BEGIN
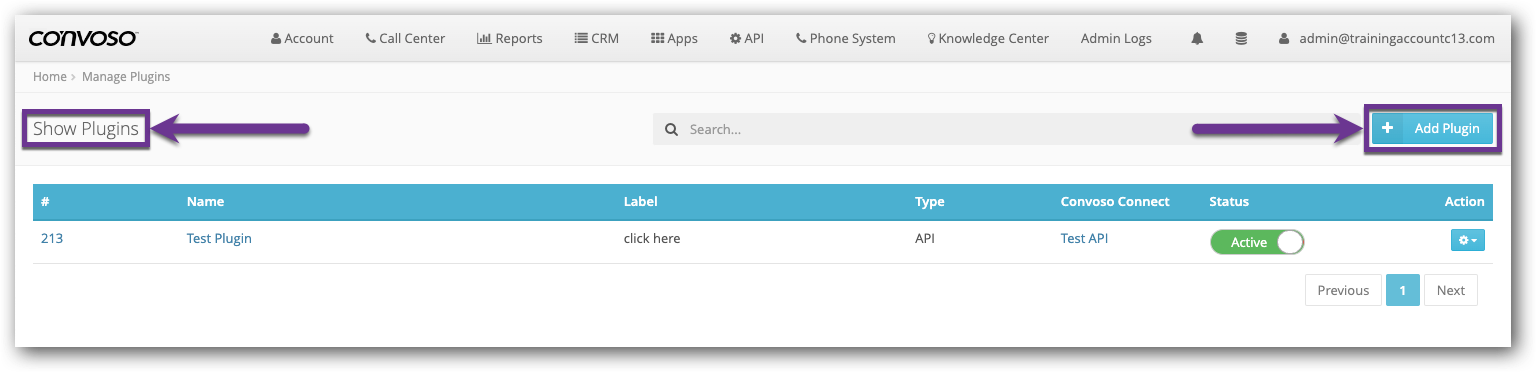Open the Account menu
The width and height of the screenshot is (1536, 372).
coord(302,39)
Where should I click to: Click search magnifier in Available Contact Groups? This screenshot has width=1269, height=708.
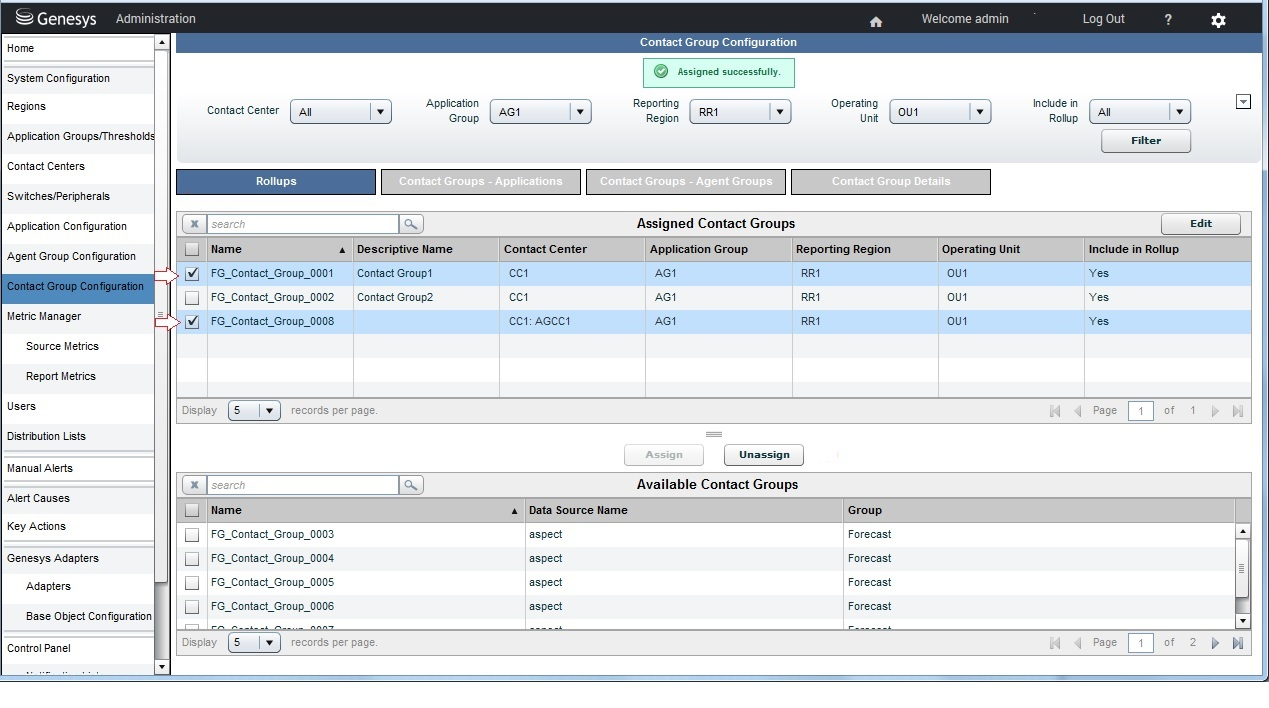coord(411,485)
END
◆ What is needed
Please set down only the lines from the one containing "Where should I" through the end of the entries, exactly as they stand, both ends included and with no pictures.

◆ Result of the task
Where should I click to: Click search magnifier in Available Contact Groups? This screenshot has width=1269, height=708.
coord(411,485)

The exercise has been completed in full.